> [Required work]: Format the data below as a JSON array of strings, one string per line, leaving out blank lines.

> [Material shown]:
— BEGIN —
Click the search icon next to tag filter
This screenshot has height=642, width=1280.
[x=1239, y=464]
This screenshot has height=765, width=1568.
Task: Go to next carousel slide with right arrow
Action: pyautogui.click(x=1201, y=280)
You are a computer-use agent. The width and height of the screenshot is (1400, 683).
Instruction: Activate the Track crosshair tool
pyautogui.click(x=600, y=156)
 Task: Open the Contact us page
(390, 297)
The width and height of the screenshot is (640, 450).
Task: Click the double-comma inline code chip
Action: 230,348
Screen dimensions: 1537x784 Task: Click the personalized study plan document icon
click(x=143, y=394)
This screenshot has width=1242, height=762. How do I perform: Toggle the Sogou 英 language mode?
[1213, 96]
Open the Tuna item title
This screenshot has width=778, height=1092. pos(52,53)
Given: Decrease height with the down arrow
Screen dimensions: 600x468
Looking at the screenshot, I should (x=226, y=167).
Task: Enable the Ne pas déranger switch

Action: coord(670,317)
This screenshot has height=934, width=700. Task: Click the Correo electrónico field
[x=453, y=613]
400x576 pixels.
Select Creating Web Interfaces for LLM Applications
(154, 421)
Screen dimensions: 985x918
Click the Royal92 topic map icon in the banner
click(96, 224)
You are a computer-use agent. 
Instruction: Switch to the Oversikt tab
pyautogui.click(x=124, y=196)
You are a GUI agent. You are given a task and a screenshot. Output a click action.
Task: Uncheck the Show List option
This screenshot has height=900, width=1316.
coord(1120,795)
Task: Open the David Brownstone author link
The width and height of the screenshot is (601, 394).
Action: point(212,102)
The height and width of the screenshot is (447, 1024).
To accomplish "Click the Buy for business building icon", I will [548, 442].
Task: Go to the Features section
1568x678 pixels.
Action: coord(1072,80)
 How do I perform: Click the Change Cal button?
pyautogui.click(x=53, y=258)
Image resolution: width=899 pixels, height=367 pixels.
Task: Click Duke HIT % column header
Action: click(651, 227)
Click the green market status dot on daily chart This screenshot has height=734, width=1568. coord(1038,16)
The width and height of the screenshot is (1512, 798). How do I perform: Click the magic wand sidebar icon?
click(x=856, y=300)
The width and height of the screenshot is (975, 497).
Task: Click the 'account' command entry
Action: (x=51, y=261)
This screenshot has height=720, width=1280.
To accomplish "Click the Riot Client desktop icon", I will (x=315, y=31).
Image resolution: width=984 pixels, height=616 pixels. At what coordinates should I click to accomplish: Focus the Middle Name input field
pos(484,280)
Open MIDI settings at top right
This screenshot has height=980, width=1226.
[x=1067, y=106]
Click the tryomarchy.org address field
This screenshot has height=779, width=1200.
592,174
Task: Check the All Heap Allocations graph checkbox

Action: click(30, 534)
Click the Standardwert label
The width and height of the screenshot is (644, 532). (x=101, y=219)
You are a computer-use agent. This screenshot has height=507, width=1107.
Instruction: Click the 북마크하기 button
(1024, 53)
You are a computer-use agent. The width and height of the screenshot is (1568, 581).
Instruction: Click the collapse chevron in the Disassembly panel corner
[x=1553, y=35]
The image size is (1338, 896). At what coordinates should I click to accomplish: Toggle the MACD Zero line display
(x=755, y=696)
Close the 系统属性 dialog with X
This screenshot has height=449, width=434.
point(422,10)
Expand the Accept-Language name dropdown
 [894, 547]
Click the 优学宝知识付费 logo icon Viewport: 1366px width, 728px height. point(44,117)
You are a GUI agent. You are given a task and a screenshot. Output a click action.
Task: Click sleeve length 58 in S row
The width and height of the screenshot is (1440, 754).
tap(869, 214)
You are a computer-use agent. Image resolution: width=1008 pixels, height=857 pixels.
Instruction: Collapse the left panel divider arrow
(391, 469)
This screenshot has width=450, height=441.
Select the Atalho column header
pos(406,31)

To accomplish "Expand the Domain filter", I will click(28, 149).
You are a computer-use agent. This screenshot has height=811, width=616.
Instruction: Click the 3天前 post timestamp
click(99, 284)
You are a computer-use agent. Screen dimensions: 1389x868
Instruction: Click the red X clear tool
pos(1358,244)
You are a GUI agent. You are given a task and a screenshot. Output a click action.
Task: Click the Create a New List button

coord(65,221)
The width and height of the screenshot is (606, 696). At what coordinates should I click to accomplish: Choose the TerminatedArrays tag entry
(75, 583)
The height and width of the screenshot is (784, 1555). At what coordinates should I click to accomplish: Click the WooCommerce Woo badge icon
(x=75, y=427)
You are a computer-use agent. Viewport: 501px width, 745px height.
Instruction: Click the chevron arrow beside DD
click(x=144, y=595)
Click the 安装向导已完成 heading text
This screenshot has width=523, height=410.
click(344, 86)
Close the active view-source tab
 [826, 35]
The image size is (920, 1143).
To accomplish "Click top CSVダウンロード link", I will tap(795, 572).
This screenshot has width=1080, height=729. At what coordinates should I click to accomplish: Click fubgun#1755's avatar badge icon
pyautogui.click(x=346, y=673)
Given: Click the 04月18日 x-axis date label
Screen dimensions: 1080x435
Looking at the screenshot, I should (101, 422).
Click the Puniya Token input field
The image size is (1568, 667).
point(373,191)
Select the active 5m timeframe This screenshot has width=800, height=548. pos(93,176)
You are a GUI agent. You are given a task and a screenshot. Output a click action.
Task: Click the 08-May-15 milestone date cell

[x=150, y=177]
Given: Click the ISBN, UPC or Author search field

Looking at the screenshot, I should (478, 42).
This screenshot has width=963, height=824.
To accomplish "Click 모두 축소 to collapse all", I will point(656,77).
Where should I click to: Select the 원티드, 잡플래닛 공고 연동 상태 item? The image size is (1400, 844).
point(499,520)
— END —
> [Answer]:
[
  "Click the search icon next to tag filter",
  "This screenshot has height=642, width=1280.",
  "[x=1239, y=464]",
  "This screenshot has height=765, width=1568.",
  "Task: Go to next carousel slide with right arrow",
  "Action: pyautogui.click(x=1201, y=280)",
  "You are a computer-use agent. The width and height of the screenshot is (1400, 683).",
  "Instruction: Activate the Track crosshair tool",
  "pyautogui.click(x=600, y=156)",
  " Task: Open the Contact us page",
  "(390, 297)",
  "The width and height of the screenshot is (640, 450).",
  "Task: Click the double-comma inline code chip",
  "Action: 230,348",
  "Screen dimensions: 1537x784 Task: Click the personalized study plan document icon",
  "click(x=143, y=394)",
  "This screenshot has width=1242, height=762. How do I perform: Toggle the Sogou 英 language mode?",
  "[1213, 96]",
  "Open the Tuna item title",
  "This screenshot has width=778, height=1092. pos(52,53)",
  "Given: Decrease height with the down arrow",
  "Screen dimensions: 600x468",
  "Looking at the screenshot, I should (x=226, y=167).",
  "Task: Enable the Ne pas déranger switch",
  "Action: coord(670,317)",
  "This screenshot has height=934, width=700. Task: Click the Correo electrónico field",
  "[x=453, y=613]",
  "400x576 pixels.",
  "Select Creating Web Interfaces for LLM Applications",
  "(154, 421)",
  "Screen dimensions: 985x918",
  "Click the Royal92 topic map icon in the banner",
  "click(96, 224)",
  "You are a computer-use agent. ",
  "Instruction: Switch to the Oversikt tab",
  "pyautogui.click(x=124, y=196)",
  "You are a GUI agent. You are given a task and a screenshot. Output a click action.",
  "Task: Uncheck the Show List option",
  "This screenshot has height=900, width=1316.",
  "coord(1120,795)",
  "Task: Open the David Brownstone author link",
  "The width and height of the screenshot is (601, 394).",
  "Action: point(212,102)",
  "The height and width of the screenshot is (447, 1024).",
  "To accomplish \"Click the Buy for business building icon\", I will [548, 442].",
  "Task: Go to the Features section",
  "1568x678 pixels.",
  "Action: coord(1072,80)",
  " How do I perform: Click the Change Cal button?",
  "pyautogui.click(x=53, y=258)",
  "Image resolution: width=899 pixels, height=367 pixels.",
  "Task: Click Duke HIT % column header",
  "Action: click(651, 227)",
  "Click the green market status dot on daily chart This screenshot has height=734, width=1568. coord(1038,16)",
  "The width and height of the screenshot is (1512, 798). How do I perform: Click the magic wand sidebar icon?",
  "click(x=856, y=300)",
  "The width and height of the screenshot is (975, 497).",
  "Task: Click the 'account' command entry",
  "Action: (x=51, y=261)",
  "This screenshot has height=720, width=1280.",
  "To accomplish \"Click the Riot Client desktop icon\", I will (x=315, y=31).",
  "Image resolution: width=984 pixels, height=616 pixels. At what coordinates should I click to accomplish: Focus the Middle Name input field",
  "pos(484,280)",
  "Open MIDI settings at top right",
  "This screenshot has height=980, width=1226.",
  "[x=1067, y=106]",
  "Click the tryomarchy.org address field",
  "This screenshot has height=779, width=1200.",
  "592,174",
  "Task: Check the All Heap Allocations graph checkbox",
  "Action: click(30, 534)",
  "Click the Standardwert label",
  "The width and height of the screenshot is (644, 532). (x=101, y=219)",
  "You are a computer-use agent. This screenshot has height=507, width=1107.",
  "Instruction: Click the 북마크하기 button",
  "(1024, 53)",
  "You are a computer-use agent. The width and height of the screenshot is (1568, 581).",
  "Instruction: Click the collapse chevron in the Disassembly panel corner",
  "[x=1553, y=35]",
  "The image size is (1338, 896). At what coordinates should I click to accomplish: Toggle the MACD Zero line display",
  "(x=755, y=696)",
  "Close the 系统属性 dialog with X",
  "This screenshot has height=449, width=434.",
  "point(422,10)",
  "Expand the Accept-Language name dropdown",
  " [894, 547]",
  "Click the 优学宝知识付费 logo icon Viewport: 1366px width, 728px height. point(44,117)",
  "You are a GUI agent. You are given a task and a screenshot. Output a click action.",
  "Task: Click sleeve length 58 in S row",
  "The width and height of the screenshot is (1440, 754).",
  "tap(869, 214)",
  "You are a computer-use agent. Image resolution: width=1008 pixels, height=857 pixels.",
  "Instruction: Collapse the left panel divider arrow",
  "(391, 469)",
  "This screenshot has width=450, height=441.",
  "Select the Atalho column header",
  "pos(406,31)",
  "To accomplish \"Expand the Domain filter\", I will click(28, 149).",
  "You are a computer-use agent. This screenshot has height=811, width=616.",
  "Instruction: Click the 3天前 post timestamp",
  "click(99, 284)",
  "You are a computer-use agent. Screen dimensions: 1389x868",
  "Instruction: Click the red X clear tool",
  "pos(1358,244)",
  "You are a GUI agent. You are given a task and a screenshot. Output a click action.",
  "Task: Click the Create a New List button",
  "coord(65,221)",
  "The width and height of the screenshot is (606, 696). At what coordinates should I click to accomplish: Choose the TerminatedArrays tag entry",
  "(75, 583)",
  "The height and width of the screenshot is (784, 1555). At what coordinates should I click to accomplish: Click the WooCommerce Woo badge icon",
  "(x=75, y=427)",
  "You are a computer-use agent. Viewport: 501px width, 745px height.",
  "Instruction: Click the chevron arrow beside DD",
  "click(x=144, y=595)",
  "Click the 安装向导已完成 heading text",
  "This screenshot has width=523, height=410.",
  "click(344, 86)",
  "Close the active view-source tab",
  " [826, 35]",
  "The image size is (920, 1143).",
  "To accomplish \"Click top CSVダウンロード link\", I will tap(795, 572).",
  "This screenshot has width=1080, height=729. At what coordinates should I click to accomplish: Click fubgun#1755's avatar badge icon",
  "pyautogui.click(x=346, y=673)",
  "Given: Click the 04月18日 x-axis date label",
  "Screen dimensions: 1080x435",
  "Looking at the screenshot, I should (101, 422).",
  "Click the Puniya Token input field",
  "The image size is (1568, 667).",
  "point(373,191)",
  "Select the active 5m timeframe This screenshot has width=800, height=548. pos(93,176)",
  "You are a GUI agent. You are given a task and a screenshot. Output a click action.",
  "Task: Click the 08-May-15 milestone date cell",
  "[x=150, y=177]",
  "Given: Click the ISBN, UPC or Author search field",
  "Looking at the screenshot, I should (478, 42).",
  "This screenshot has width=963, height=824.",
  "To accomplish \"Click 모두 축소 to collapse all\", I will point(656,77).",
  "Where should I click to: Select the 원티드, 잡플래닛 공고 연동 상태 item? The image size is (1400, 844).",
  "point(499,520)"
]